Dos cosas encontradas entre los despojos poseían un significado especial para Martin Pauley. Una era la hoja de papel en la que Debbie había intentado componer un calendario hacía unas semanas. Algo referente a ese objeto lo turbaba, aunque no sabía exactamente el qué. Le vino a la memoria entonces que había deseado en voz alta tener un calendario, y muy vagamente recordó a Debbie mostrándole sus esfuerzos. Pero él había estado pensando en otras cosas. Creía haber dicho «muy bonito» y «ya veo», sin mirar realmente lo que la pequeña le mostraba. Finalmente, no se colgó el calendario de Debbie; no recordaba haberlo visto de nuevo hasta ahora. Y ahora comprendió por qué. Debbie había cometido un error, justo al principio, de forma que todo el calendario estaba equivocado. Se giró levemente hacia Laurie Mathison, que se estaba lavando las manos en el fregadero.

—Yo… —dijo él—. Parece como…

Ella echó un vistazo al calendario hecho con lápiz.

—Recuerdo eso. Estaba de visita ese día. Pero ya está claro. Ya se lo expliqué.

—¿Qué le explicaste? ¿Qué está claro?

—Cometió un error aquí, de forma que todo…

—Sí, ya lo veo, pero…

—Bueno, cuando Debbie vio que lo había estropeado, corrió hacia ti… —sus ojos grises se clavaron en los de él—. Tú y yo nos habíamos peleado ese día. Quizás fue eso. Pero… siempre fuiste el héroe de Debbie, Martie. Ella era… todavía es sólo una niña, ya sabes.
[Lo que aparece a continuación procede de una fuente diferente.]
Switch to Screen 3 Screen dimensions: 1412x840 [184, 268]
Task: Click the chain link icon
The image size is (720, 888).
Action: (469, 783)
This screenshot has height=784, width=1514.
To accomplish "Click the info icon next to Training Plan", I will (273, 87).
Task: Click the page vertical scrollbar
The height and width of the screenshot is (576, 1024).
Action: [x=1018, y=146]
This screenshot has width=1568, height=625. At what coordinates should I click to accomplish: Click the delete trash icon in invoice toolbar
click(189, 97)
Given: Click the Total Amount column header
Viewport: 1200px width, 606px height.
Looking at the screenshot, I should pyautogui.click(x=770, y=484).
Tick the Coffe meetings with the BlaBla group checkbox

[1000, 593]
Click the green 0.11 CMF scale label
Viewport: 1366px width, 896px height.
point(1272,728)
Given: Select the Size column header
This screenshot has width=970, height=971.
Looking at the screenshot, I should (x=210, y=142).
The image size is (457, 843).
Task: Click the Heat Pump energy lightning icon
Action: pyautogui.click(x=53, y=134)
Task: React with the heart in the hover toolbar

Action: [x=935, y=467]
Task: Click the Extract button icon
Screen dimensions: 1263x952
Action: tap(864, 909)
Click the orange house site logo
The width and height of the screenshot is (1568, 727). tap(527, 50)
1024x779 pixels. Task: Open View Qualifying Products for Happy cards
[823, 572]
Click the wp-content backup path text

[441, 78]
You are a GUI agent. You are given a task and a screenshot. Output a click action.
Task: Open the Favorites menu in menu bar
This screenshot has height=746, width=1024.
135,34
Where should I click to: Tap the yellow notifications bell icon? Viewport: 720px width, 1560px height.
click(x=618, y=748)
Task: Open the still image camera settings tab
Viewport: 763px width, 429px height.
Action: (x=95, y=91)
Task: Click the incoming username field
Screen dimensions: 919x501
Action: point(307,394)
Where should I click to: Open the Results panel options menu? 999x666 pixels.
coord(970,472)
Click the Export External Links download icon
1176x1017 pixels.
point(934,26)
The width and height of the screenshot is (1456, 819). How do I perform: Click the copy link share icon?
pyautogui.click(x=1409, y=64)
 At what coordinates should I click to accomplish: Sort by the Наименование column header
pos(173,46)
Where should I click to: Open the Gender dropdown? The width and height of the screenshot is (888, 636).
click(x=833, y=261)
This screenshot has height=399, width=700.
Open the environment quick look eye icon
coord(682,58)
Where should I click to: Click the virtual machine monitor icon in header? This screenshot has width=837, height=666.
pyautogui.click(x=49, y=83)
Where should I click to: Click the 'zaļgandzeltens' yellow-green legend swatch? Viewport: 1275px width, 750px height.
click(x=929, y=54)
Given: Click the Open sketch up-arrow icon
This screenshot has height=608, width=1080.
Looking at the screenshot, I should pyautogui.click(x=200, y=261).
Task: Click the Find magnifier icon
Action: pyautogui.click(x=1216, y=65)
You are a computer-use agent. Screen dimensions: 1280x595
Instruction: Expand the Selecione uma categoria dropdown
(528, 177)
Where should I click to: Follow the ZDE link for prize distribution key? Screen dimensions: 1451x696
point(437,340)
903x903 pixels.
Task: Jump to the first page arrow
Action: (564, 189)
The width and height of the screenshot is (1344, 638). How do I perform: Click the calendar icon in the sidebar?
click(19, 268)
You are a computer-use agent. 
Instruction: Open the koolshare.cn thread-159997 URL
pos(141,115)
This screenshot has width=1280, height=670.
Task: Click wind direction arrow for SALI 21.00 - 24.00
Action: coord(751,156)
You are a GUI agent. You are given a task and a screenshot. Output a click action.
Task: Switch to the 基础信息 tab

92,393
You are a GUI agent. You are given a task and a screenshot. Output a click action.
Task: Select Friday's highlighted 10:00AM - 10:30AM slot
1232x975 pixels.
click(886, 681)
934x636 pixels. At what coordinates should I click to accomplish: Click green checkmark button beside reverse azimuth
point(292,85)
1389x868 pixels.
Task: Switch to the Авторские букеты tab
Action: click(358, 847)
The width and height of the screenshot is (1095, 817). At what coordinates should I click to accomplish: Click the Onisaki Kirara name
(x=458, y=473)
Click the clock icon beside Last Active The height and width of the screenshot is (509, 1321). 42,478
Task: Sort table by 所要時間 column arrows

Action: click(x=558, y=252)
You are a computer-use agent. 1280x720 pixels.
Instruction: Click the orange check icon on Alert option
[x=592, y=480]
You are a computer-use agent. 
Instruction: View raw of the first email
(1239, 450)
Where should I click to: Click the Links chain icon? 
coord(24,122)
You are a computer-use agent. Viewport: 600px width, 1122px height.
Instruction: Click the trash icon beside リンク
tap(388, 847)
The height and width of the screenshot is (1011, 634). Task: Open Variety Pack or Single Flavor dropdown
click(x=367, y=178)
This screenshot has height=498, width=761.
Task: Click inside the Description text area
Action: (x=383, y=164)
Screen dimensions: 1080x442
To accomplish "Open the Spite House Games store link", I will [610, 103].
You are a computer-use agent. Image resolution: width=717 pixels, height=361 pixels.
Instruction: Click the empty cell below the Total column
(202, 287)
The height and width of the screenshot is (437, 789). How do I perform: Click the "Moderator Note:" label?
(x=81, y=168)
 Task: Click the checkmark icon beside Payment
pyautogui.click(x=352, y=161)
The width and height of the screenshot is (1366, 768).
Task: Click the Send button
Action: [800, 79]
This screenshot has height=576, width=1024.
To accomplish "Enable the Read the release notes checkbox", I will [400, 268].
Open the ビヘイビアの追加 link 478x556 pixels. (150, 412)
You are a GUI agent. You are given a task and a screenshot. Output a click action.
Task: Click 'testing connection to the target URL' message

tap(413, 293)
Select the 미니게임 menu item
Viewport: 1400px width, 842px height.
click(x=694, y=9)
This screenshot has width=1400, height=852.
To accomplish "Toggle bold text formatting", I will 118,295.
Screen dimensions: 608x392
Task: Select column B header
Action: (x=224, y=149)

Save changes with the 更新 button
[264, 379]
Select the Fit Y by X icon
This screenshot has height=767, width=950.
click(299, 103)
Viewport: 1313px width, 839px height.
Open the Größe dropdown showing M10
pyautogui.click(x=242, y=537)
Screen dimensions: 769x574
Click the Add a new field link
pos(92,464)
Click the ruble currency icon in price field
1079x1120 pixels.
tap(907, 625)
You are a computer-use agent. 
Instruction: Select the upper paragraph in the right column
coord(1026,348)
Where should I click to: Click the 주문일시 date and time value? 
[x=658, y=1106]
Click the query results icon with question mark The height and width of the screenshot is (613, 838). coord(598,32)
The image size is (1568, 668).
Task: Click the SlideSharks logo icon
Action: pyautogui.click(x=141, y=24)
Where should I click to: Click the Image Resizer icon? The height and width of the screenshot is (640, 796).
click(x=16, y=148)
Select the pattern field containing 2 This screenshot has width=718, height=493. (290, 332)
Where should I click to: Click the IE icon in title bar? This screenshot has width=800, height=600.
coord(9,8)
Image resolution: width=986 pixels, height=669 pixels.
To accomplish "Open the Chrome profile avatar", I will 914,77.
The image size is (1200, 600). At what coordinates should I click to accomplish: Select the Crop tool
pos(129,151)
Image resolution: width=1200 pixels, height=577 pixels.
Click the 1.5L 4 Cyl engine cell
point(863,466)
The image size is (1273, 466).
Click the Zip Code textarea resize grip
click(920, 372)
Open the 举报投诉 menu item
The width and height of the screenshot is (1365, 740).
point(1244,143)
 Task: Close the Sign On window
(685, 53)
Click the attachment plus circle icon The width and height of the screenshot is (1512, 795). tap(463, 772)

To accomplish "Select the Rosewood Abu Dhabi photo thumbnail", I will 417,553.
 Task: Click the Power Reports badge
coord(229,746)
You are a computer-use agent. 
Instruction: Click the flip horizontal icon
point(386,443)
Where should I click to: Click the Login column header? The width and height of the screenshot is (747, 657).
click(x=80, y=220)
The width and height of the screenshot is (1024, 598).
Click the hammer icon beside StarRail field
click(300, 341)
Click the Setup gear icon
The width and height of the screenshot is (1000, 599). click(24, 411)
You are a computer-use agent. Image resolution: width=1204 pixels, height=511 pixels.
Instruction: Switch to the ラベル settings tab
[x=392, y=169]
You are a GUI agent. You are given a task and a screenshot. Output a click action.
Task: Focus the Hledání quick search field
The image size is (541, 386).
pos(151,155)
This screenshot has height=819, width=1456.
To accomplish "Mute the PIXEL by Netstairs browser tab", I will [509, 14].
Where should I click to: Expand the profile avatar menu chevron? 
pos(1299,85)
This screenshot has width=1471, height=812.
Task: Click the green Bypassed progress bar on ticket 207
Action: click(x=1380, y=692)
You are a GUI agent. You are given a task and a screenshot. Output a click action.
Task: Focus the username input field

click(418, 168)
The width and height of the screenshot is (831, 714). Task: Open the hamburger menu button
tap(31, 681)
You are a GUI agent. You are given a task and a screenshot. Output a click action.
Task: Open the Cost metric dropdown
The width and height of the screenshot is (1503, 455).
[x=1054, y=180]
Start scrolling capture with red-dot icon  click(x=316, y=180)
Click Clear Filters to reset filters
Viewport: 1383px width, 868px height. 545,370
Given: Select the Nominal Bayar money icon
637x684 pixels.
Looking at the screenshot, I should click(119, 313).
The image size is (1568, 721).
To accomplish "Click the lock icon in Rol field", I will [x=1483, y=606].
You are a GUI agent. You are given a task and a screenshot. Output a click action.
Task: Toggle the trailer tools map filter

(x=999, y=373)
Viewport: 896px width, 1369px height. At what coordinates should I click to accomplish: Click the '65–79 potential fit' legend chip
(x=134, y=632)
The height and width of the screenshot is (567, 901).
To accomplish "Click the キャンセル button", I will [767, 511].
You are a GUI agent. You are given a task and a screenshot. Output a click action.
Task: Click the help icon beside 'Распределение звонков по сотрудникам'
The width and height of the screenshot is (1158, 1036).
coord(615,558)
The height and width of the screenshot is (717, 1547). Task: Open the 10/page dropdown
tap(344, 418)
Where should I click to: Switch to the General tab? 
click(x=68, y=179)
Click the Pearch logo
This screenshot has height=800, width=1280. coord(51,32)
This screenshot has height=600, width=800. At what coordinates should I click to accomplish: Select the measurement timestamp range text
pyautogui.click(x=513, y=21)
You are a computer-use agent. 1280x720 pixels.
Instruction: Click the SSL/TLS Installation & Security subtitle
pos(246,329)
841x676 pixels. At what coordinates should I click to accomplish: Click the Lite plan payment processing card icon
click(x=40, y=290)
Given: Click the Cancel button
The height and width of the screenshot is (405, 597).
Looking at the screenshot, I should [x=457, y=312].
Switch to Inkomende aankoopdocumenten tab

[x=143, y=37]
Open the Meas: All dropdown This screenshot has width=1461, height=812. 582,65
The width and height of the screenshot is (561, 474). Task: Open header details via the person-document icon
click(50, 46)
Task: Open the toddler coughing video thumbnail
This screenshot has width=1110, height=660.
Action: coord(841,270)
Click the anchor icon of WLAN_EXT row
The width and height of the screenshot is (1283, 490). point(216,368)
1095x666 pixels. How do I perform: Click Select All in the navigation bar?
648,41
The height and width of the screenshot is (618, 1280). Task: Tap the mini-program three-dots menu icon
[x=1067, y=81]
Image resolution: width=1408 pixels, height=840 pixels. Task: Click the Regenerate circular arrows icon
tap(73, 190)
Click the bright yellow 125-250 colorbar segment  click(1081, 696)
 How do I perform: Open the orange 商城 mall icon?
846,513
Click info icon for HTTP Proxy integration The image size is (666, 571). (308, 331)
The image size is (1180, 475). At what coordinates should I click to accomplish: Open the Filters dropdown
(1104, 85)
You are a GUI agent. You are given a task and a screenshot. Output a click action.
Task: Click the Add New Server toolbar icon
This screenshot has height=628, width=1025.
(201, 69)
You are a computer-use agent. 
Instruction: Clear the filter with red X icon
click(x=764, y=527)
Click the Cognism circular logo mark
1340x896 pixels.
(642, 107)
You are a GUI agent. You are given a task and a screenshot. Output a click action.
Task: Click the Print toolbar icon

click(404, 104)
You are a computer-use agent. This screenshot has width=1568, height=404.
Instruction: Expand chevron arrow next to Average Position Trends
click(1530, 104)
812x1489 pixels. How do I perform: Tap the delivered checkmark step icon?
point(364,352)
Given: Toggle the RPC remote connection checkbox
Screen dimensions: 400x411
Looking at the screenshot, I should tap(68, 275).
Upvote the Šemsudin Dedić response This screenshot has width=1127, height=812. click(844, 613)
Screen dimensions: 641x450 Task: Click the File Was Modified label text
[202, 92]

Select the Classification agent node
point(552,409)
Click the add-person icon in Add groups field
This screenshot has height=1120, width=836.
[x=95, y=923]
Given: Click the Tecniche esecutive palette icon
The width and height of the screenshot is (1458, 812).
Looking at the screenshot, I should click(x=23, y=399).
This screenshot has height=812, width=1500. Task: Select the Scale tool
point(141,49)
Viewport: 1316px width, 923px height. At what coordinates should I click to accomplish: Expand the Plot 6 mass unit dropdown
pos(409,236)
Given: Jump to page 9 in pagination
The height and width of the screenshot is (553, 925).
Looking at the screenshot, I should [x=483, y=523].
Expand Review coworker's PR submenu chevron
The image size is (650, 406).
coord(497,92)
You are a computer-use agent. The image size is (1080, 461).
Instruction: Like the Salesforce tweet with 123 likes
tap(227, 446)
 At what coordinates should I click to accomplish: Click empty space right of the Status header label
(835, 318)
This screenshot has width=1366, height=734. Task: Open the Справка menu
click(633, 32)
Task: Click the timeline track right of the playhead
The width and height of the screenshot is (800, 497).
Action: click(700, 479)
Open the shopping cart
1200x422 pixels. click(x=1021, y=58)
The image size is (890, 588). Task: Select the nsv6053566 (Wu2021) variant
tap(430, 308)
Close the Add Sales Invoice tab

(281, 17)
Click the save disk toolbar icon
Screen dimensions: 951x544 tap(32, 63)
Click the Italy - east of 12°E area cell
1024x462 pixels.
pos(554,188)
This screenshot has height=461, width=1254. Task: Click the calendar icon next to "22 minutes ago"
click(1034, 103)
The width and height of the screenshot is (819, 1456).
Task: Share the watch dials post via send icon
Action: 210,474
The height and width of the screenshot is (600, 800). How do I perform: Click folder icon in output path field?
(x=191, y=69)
No paraba de decir que… —Laurie apretó los labios con fuerza.

—¿No paraba de decir qué?

—Martie, le hice comprender que…

Martin tomó a Laurie por los brazos con fuerza.

—Dime.

—De acuerdo, te lo diré. Ella no paraba de decir: «No me ha hecho ni caso».

Martin dejó caer las manos.

—No la estaba escuchando —dijo—. La hice llorar y nunca lo supe.

Martin dejó que Laurie cogiera la desafortunada hoja de papel de su mano y no volvió a verla nunca más. Pero esa ocasión perdida en la que debió haber cogido a Debbie en sus brazos, y haberlo hecho todo bien, iba a perdurar en su mente durante mucho tiempo, un gancho de donde colgar su pena.

El otro objeto que encontró era un retrato en miniatura de Debbie. También se habían pintado retratos en miniatura de Martha y Lucy, en una ocasión cuando Henry las llevó a las tres a Fort Worth, pero Martin nunca supo qué fue de ellos. El retrato de Debbie, con un marco de oro en una pequeña caja forrada de felpa, era el mejor de los tres. El diminuto rostro triangular y los ojos verdes eran muy fíeles al original, y sugerían una apariencia de duendecillo que iba bien con la pequeña estatura de Debbie. Martin se metió la cajita en el bolsillo.